## What this task involves
Render every line of the entries below as a Markdown table with two columns, Row and Text, numbering each line in Row and putting the line itself in Text. Leave out blank lines.

Saved entries:
====================
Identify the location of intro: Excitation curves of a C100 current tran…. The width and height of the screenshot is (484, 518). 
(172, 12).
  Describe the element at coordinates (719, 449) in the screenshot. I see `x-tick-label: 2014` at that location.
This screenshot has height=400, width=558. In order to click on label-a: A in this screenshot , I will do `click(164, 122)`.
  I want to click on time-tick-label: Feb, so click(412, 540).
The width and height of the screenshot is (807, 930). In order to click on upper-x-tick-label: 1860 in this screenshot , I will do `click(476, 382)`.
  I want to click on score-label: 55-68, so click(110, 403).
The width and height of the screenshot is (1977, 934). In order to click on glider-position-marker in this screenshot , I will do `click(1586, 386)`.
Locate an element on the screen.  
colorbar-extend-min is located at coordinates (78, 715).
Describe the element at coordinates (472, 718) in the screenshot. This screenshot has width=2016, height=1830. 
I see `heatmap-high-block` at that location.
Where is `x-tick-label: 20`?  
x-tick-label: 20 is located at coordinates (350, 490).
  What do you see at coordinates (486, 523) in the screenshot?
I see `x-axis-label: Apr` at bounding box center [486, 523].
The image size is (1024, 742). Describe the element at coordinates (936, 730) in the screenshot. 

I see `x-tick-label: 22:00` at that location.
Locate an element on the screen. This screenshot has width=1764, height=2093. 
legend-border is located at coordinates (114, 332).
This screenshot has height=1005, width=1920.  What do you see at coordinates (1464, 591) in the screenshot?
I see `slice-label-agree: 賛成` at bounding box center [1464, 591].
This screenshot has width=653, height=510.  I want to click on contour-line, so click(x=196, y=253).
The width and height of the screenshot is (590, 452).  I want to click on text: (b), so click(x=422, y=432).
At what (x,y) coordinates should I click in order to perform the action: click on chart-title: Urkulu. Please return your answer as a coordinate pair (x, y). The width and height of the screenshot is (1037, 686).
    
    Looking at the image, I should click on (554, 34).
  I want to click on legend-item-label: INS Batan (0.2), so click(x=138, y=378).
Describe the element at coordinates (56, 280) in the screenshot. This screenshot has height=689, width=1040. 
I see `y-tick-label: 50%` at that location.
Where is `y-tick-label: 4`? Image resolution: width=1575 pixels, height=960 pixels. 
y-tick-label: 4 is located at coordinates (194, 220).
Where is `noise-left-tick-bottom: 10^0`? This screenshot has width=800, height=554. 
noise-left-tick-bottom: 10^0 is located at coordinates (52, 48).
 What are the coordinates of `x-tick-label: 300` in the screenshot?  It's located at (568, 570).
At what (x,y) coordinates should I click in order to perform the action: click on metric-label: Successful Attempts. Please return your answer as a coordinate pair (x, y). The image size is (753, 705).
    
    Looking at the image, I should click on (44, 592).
====================
## Task answer
| Row | Text |
|---|---|
| 1 | Identify the location of intro: Excitation curves of a C100 current tran…. The width and height of the screenshot is (484, 518).  |
| 2 | (172, 12). |
| 3 |   Describe the element at coordinates (719, 449) in the screenshot. I see `x-tick-label: 2014` at that location. |
| 4 | This screenshot has height=400, width=558. In order to click on label-a: A in this screenshot , I will do `click(164, 122)`. |
| 5 |   I want to click on time-tick-label: Feb, so click(412, 540). |
| 6 | The width and height of the screenshot is (807, 930). In order to click on upper-x-tick-label: 1860 in this screenshot , I will do `click(476, 382)`. |
| 7 |   I want to click on score-label: 55-68, so click(110, 403). |
| 8 | The width and height of the screenshot is (1977, 934). In order to click on glider-position-marker in this screenshot , I will do `click(1586, 386)`. |
| 9 | Locate an element on the screen.   |
| 10 | colorbar-extend-min is located at coordinates (78, 715). |
| 11 | Describe the element at coordinates (472, 718) in the screenshot. This screenshot has width=2016, height=1830.  |
| 12 | I see `heatmap-high-block` at that location. |
| 13 | Where is `x-tick-label: 20`?   |
| 14 | x-tick-label: 20 is located at coordinates (350, 490). |
| 15 |   What do you see at coordinates (486, 523) in the screenshot? |
| 16 | I see `x-axis-label: Apr` at bounding box center [486, 523]. |
| 17 | The image size is (1024, 742). Describe the element at coordinates (936, 730) in the screenshot.  |
| 18 | I see `x-tick-label: 22:00` at that location. |
| 19 | Locate an element on the screen. This screenshot has width=1764, height=2093.  |
| 20 | legend-border is located at coordinates (114, 332). |
| 21 | This screenshot has height=1005, width=1920.  What do you see at coordinates (1464, 591) in the screenshot? |
| 22 | I see `slice-label-agree: 賛成` at bounding box center [1464, 591]. |
| 23 | This screenshot has width=653, height=510.  I want to click on contour-line, so click(x=196, y=253). |
| 24 | The width and height of the screenshot is (590, 452).  I want to click on text: (b), so click(x=422, y=432). |
| 25 | At what (x,y) coordinates should I click in order to perform the action: click on chart-title: Urkulu. Please return your answer as a coordinate pair (x, y). The width and height of the screenshot is (1037, 686). |
| 26 |     Looking at the image, I should click on (554, 34). |
| 27 |   I want to click on legend-item-label: INS Batan (0.2), so click(x=138, y=378). |
| 28 | Describe the element at coordinates (56, 280) in the screenshot. This screenshot has height=689, width=1040.  |
| 29 | I see `y-tick-label: 50%` at that location. |
| 30 | Where is `y-tick-label: 4`? Image resolution: width=1575 pixels, height=960 pixels.  |
| 31 | y-tick-label: 4 is located at coordinates (194, 220). |
| 32 | Where is `noise-left-tick-bottom: 10^0`? This screenshot has width=800, height=554.  |
| 33 | noise-left-tick-bottom: 10^0 is located at coordinates (52, 48). |
| 34 |  What are the coordinates of `x-tick-label: 300` in the screenshot?  It's located at (568, 570). |
| 35 | At what (x,y) coordinates should I click in order to perform the action: click on metric-label: Successful Attempts. Please return your answer as a coordinate pair (x, y). The image size is (753, 705). |
| 36 |     Looking at the image, I should click on (44, 592). |